Increased uric acid levels through sugar in humans
A similar mechanism could also work in humans, as researchers of the Cluster of Excellence “Precision Medicine in Chronic Inflammation” (PMI) have shown. A team led by Professor Christoph Kaleta, Professor Andre Franke, Professor Matthias Laudes and Professor Wolfgang Lieb - all from Kiel University - has investigated the influence of sugar-rich nutrition in healthy humans. “Strikingly, just like flies, we found that dietary sugar intake in humans was associated with worse kidney function and higher purine levels in the blood”, says Prof. Christoph Kaleta from the Institute for Experimental Medicine at Kiel University.
Accumulation of uric acid is a known direct cause of kidney stones in humans, as well as gout, a form of inflammatory arthritis. Uric acid levels also tend to increase with age, and can predict the onset of metabolic diseases such as diabetes. “It will be interesting to investigate how the accumulation of uric acid due to increased sugar consumption is related to metabolic diseases such as diabetes and whether it might even have a direct effect on life expectancy in humans," said Kaleta. "In the future, we might also be able to find new therapeutic targets and strategies that promote healthy ageing," predicts Kaleta.
Prof. Christoph Kaleta
Institute for Experimental Medicine, Kiel University
0049 431 500-30340
Esther van Dam, …, Wolfgang Lieb, Matthias Laudes, Andre Franke, Christoph Kaleta, and Helena M.
Cochemé, “Sugar-Induced Obesity and Insulin Resistance Are Uncoupled from Shortened Survival
in Drosophila”, Cell Metabolism (2020). https://doi.org/10.1016/j.cmet.2020.02.016
About the Cluster of Excellence PMI
The Cluster of Excellence "Precision Medicine in Chronic Inflammation" (PMI) is being funded from 2019 to 2025 through the German Excellence Strategy (ExStra). It succeeds the "Inflammation at Interfaces” Cluster, which was already funded in two periods of the Excellence Initiative (2007-2018). Around 300 members from eight institutions at four locations are involved: Kiel (Kiel University, University Medical Center Schleswig-Holstein (UKSH), Muthesius University of Fine Arts and Design, Kiel Institute for the World Economy (IfW), Leibniz Institute for Science and Mathematics Education (IPN)), Lübeck (University of Lübeck, University Medical Center Schleswig-Holstein (UKSH)), Plön (Max Planck Institute for Evolutionary Biology) and Borstel (Research Center Borstel - Leibniz Lung Center).
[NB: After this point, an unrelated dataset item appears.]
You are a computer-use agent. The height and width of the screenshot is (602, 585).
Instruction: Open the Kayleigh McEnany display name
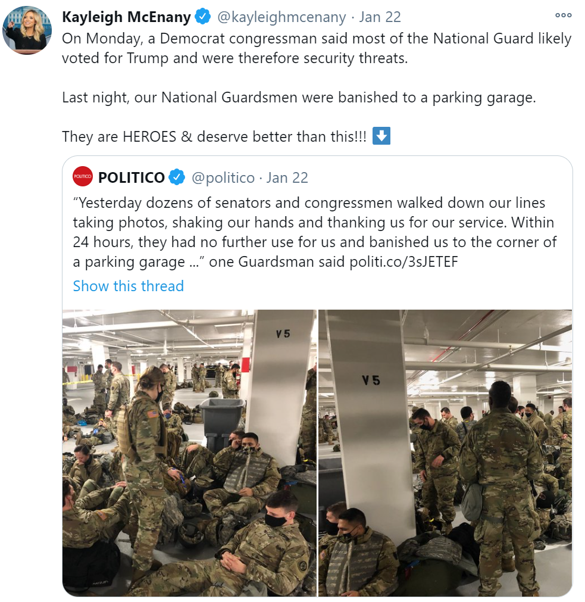pos(126,17)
The goal is to translate interdisciplinary research findings on chronic inflammatory diseases of barrier organs to healthcare more intensively, as well as to fulfil previously unsatisfied needs of the patients. Three points are important in the context of successful treatment, and are therefore at the heart of PMI research: the early detection of chronic inflammatory diseases, the prediction of disease progression and complications, and the prediction of individual responses to treatment.